Bacterial multidrug resistance is due to a single membrane protein which functions as a drug pump.

Multidrug transport system in proteoliposomes was reconstituted using the highly purified membrane transport protein responsible for bacterial multidrug resistance. This protein (named Smr, for staphylococcal multidrug resistance) consists of 107 amino acid residues and displays four putative transmembrane domains. The Smr protein was tagged with a FLAG epitope, and the modified protein was expressed, purified, characterized, and reconstituted into proteoliposomes. With this in vitro experimental system, it has been demonstrated that a highly purified multidrug resistance protein functions as a drug pump, which transports methyltriphenylphosphonium actively against a 10(3)-fold concentration gradient.
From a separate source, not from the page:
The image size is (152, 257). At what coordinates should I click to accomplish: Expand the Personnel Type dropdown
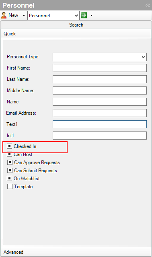(100, 57)
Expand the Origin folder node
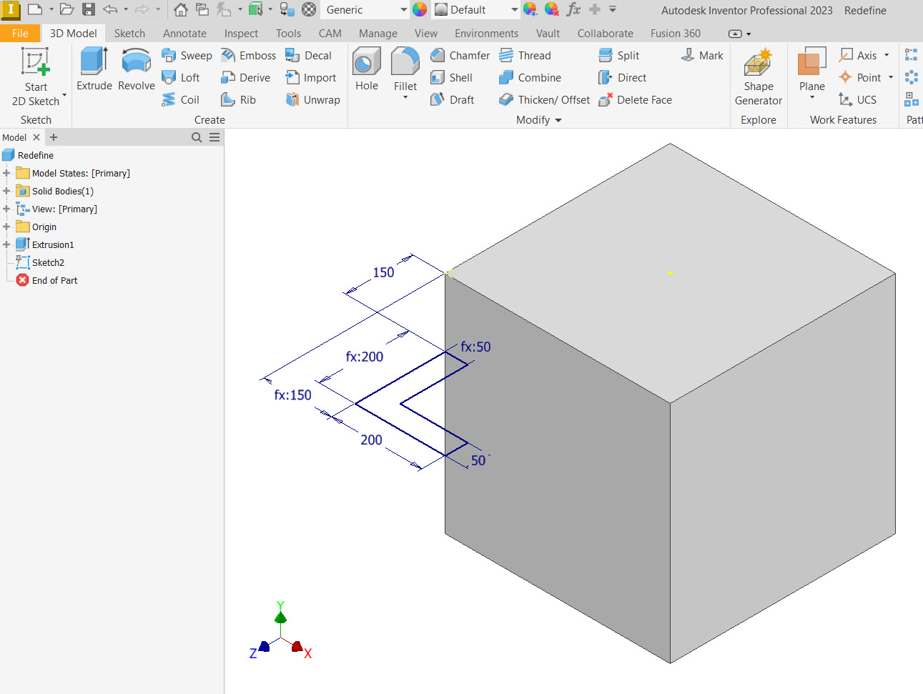The width and height of the screenshot is (923, 694). [x=6, y=227]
Delta mu H+ was shown to be a driving force, and an electrogenic drug/proton antiport was suggested as the molecular mechanism of the drug transport. Of the 2 Glu residues in putative extramembrane loops of the Smr polypeptide chain, Glu-24 was shown to be involved in determining the specificity of drug resistance. Replacement of both of these Glu residues with Asp produced active Smr. In contrast, Smr was unable to protect cells from multiple drugs when a Glu-13-->Asp-13 replacement was made. We suggest that Glu-13, a unique acidic residue located in the hydrophobic domain of Smr, is directly involved in the drug/proton antiport.